**Your assignment:** Set down, word for word, each line from the top of the data through the line that has "Viewport: 165px width, 151px height."; omit every picture.

**Data supplied:**
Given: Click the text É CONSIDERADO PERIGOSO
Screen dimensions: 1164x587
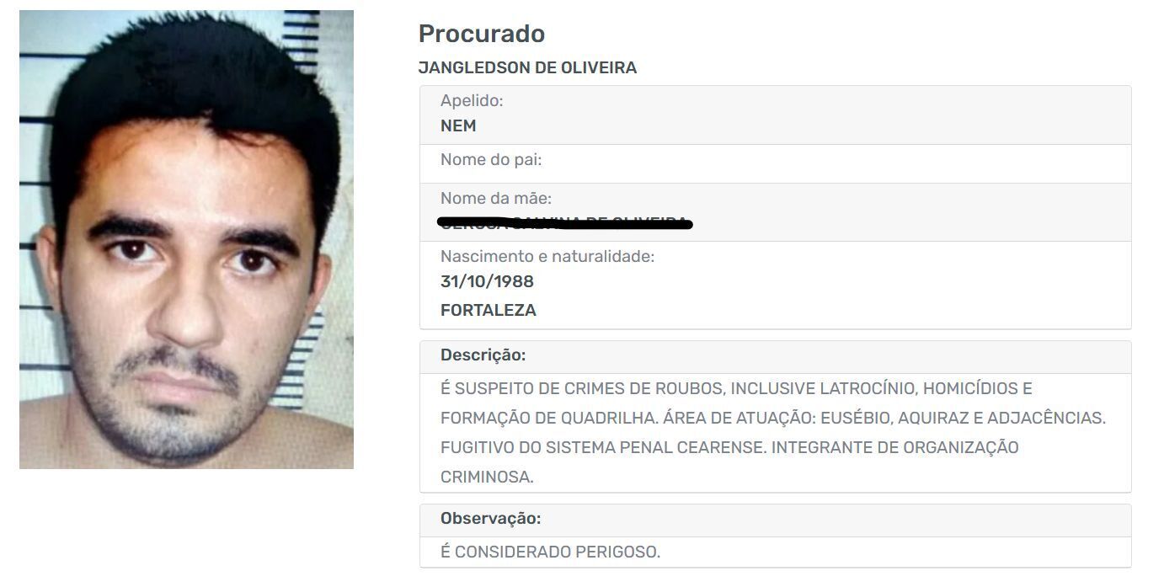Looking at the screenshot, I should [550, 552].
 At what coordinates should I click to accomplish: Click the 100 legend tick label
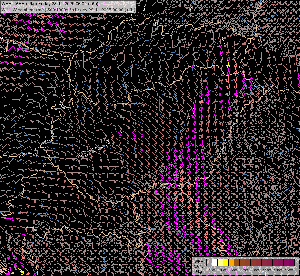click(x=212, y=270)
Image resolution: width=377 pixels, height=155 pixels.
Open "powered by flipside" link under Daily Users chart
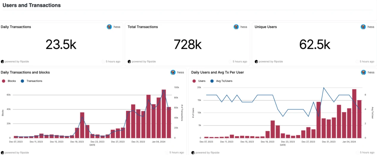pos(207,153)
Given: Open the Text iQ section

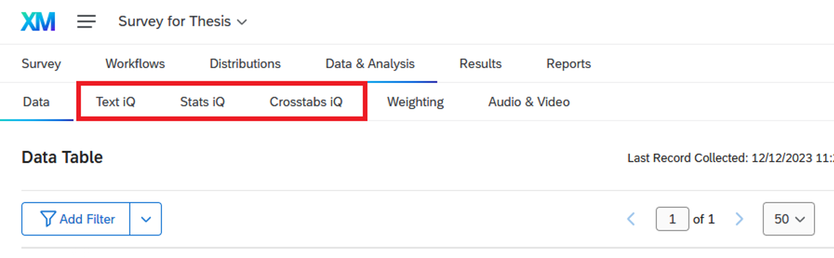Looking at the screenshot, I should (115, 102).
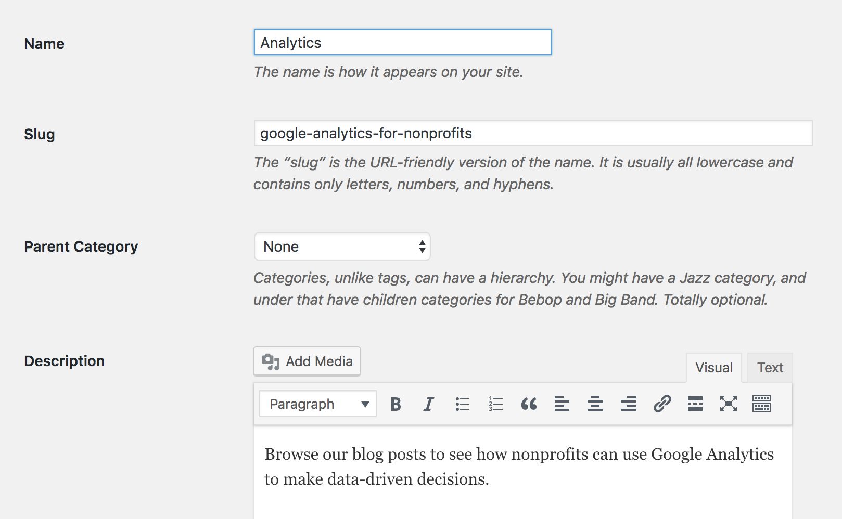The width and height of the screenshot is (842, 519).
Task: Click into the Slug text field
Action: (533, 133)
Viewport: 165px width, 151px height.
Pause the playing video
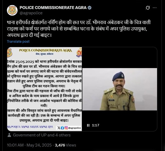pyautogui.click(x=88, y=125)
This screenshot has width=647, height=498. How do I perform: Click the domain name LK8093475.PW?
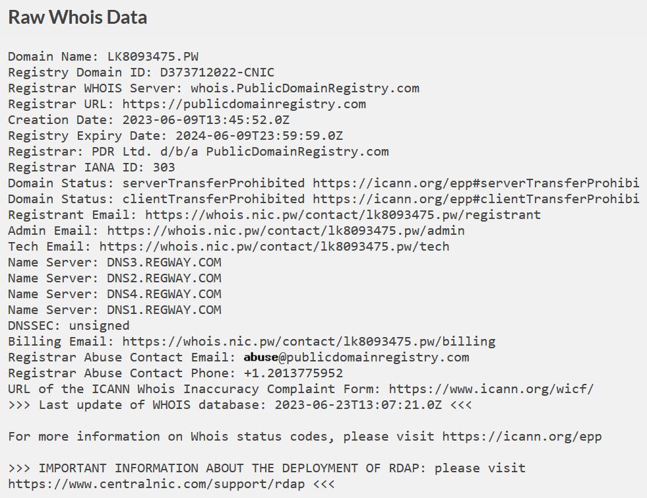(153, 57)
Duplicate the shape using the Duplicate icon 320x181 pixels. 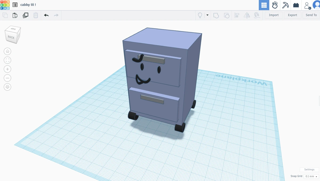26,15
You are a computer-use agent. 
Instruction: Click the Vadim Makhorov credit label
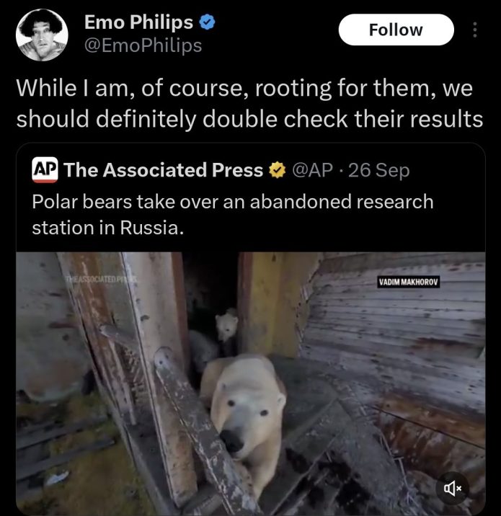click(x=408, y=282)
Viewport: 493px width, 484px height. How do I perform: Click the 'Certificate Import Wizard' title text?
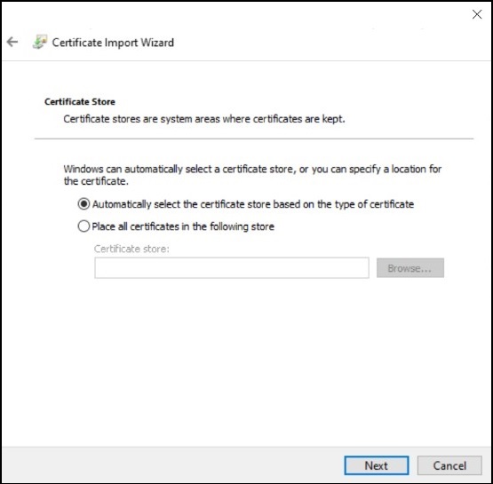(113, 43)
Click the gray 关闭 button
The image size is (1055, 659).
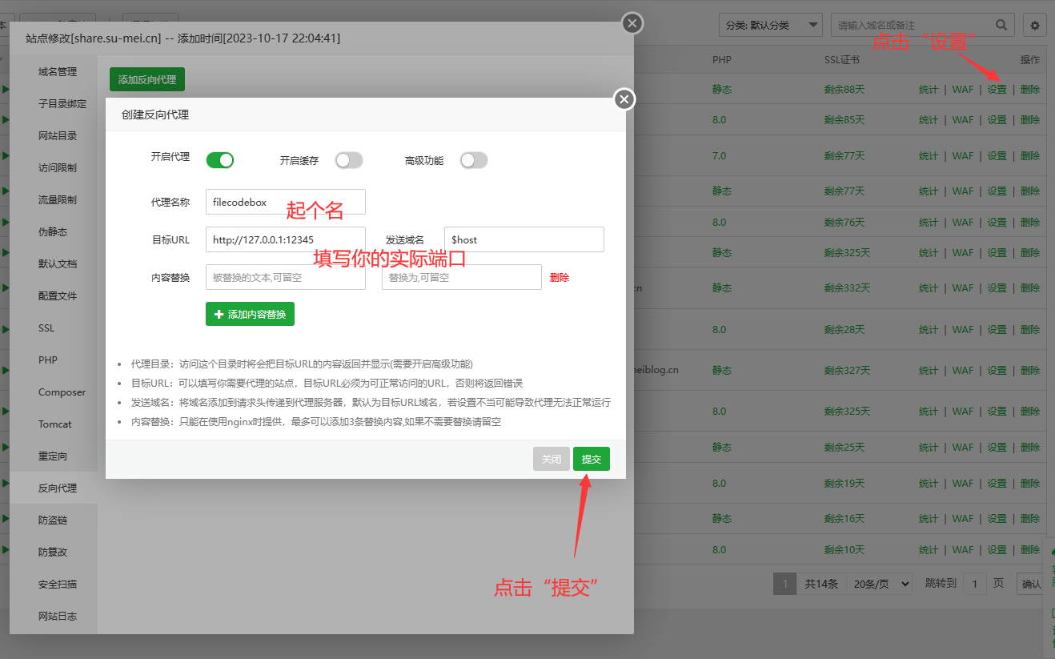[551, 459]
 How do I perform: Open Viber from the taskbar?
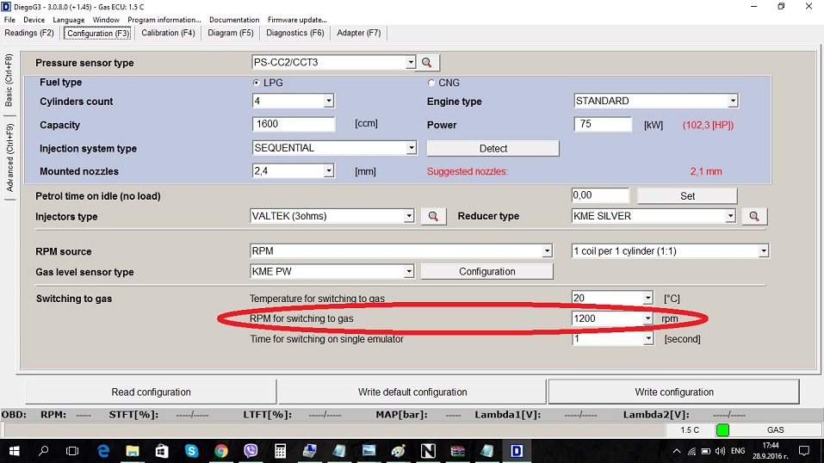pos(251,451)
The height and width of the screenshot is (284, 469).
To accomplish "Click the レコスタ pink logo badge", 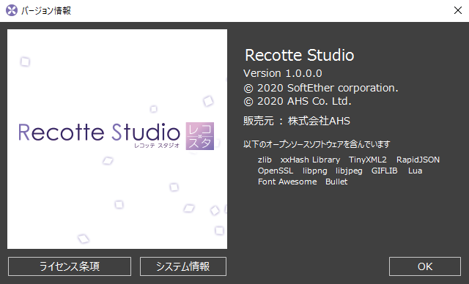I will 200,136.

**Answer to the problem:**
Given: Click the text É CONSIDERADO PERIGOSO
Screen dimensions: 1164x587
Looking at the screenshot, I should [550, 552].
 At what coordinates should I click to accomplish: Click the 100 legend tick label
click(x=212, y=270)
Image resolution: width=377 pixels, height=155 pixels.
Open "powered by flipside" link under Daily Users chart
pos(207,153)
Given: Open the Text iQ section

Looking at the screenshot, I should (115, 102).
The width and height of the screenshot is (842, 519).
Task: Click into the Slug text field
Action: (533, 133)
Viewport: 165px width, 151px height.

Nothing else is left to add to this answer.